Yahoo and Google developed breakthrough technologies on processing Internet scale data and storing the processed results on distributed commodity servers to enable high availability and scalability.

Google File System (GFS) [4] and Big Table [5] showcase early pioneering work that was developed for storing data.

This is the precursor to some of the mainstream, open source big data related technologies that have been developed and evolved by the open source community like Apache. Apache HBase [6] and Apache Hadoop Distributed File System (HDFS) [7] are open source equivalents of Big Table and GFS respectively.

A typical Big Data technology stack is comprised of an event intake layer facilitating the input of multi-formatted information from a variety of sources, and a core Hadoop eco-system for storing and processing collected information.

Analysis of the collected data provides meaningful understanding and insight through dashboards, reports or application-facing interfaces.

TV – Sources for Big Data

The end-to-end TV ecosystem is a complex audio and video delivery system that carries source multimedia content that is encoded and distributed to a head-end. Within the head- end, the content is further manipulated or formatted for delivery to users on their customer premise equipment (CPE) device via the core network.

This end-to-end functionality can be logically thought of as a vertical decomposition into application, control, video, and network layers.

Figure 1 the tv ecosystem

Figure 1 the TV ecosystem

Instrumenting these various layers allows access to rich information that can be harnessed by Big Data. Client-facing applications resident on a CPE device or a web-application can be instrumented to collect user interaction and content consumption information.

This provides insight into user behaviour. An instrumented control plane, used for managing subscribers and creating network centric applications such as nDVR and targeted ad insertion, can help drive operational understanding and efficiencies.

Instrumented video and network layers provide insight into sub-program information, appliance operation (encoders, network recorders, packagers, and delivery) and network QoS.

DERIVING INSIGHT FOR EMERGING TV SERVICES

Quantifying User Interaction

Instrumented client applications, whether they are on traditional CPE or multi-screen devices, help quantify user interaction behaviour. They enable measuring traditional events like user navigation, content discovery, session start, tuner change, and direct interaction during content play.

It is also possible to analyse the collected events to ascertain more abstract and aggregated consumption behaviour such as program popularity by geographic region.

Event monitoring and tracking systems facilitate user interaction logging in an unprecedented way. Keeping in mind user privacy concerns, known hashing and security techniques are employed to protect subscriber anonymity and provide data security.
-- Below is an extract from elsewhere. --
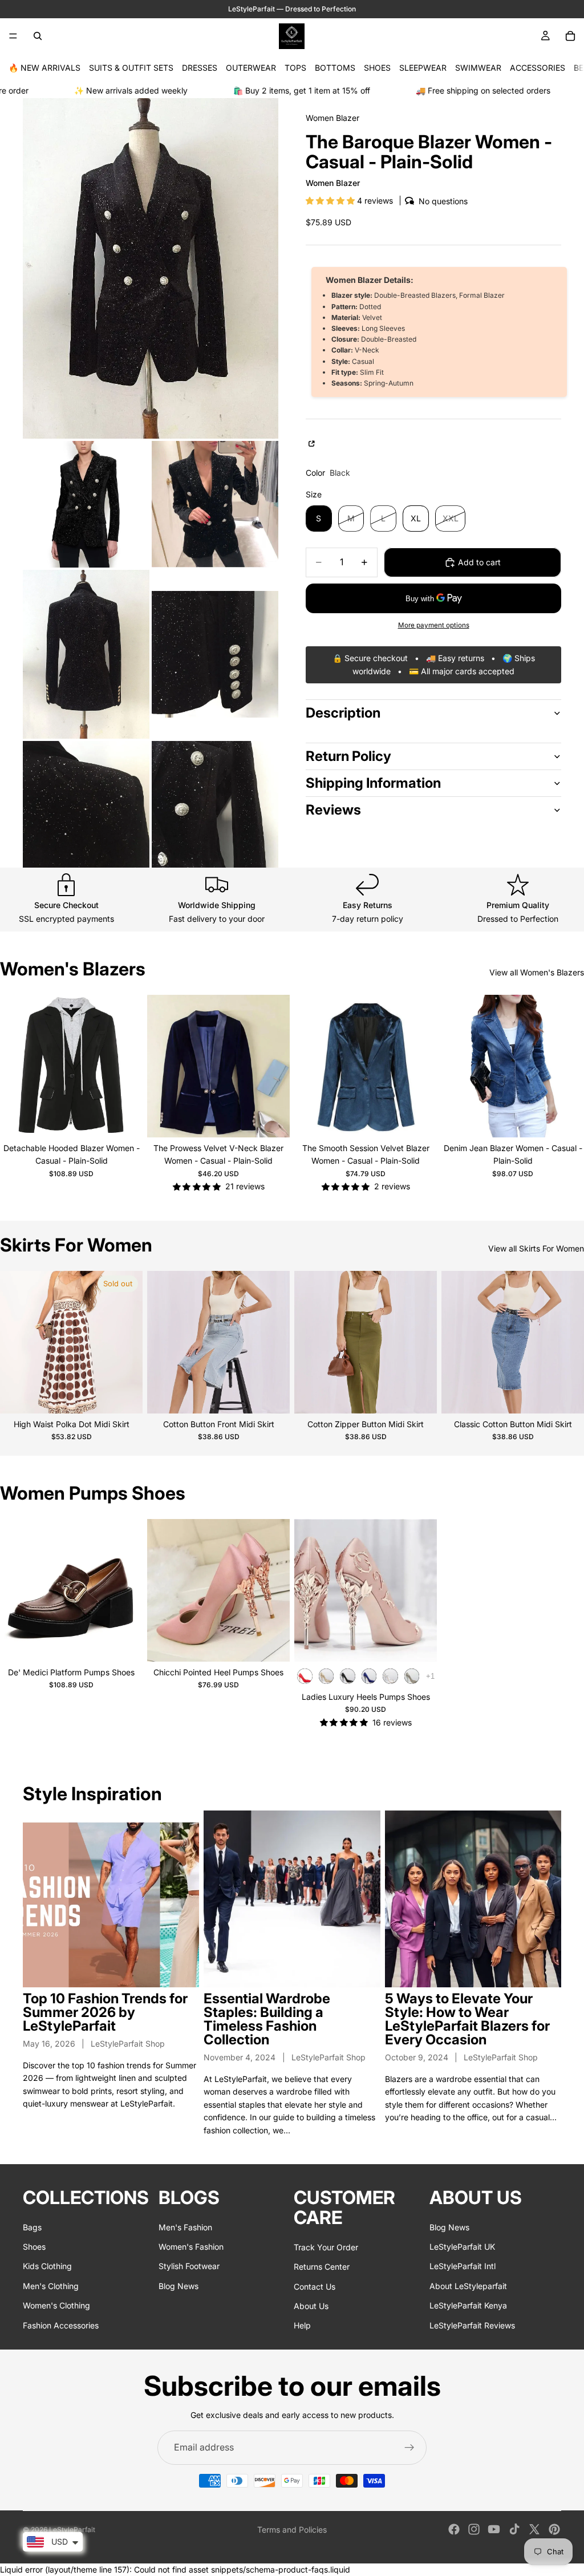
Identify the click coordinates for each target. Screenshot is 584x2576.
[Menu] (13, 36)
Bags (32, 2227)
Even in this form, meaningful operational and content utilisation information can be determined for prescriptive and predictive purposes. Some examples of the types of analyses include number of active users at any given date and time, program/channel popularity, channel tuning persistence rates, and recorded content peak playback statistics.

This information itself is operationally useful and is typically presented via dashboards and reports.

Collecting and analysing subscribers’ consumption and usage is an essential step in creating targeted experiences.

Consumer-facing applications and services may also access actionable information for individual subscribers through defined interfaces, allowing customised user experiences and applications.

Subscriber consumption patterns can be supplemented with appropriate subscriber profile information accessed through APIs to filter and construct customised application views for each user.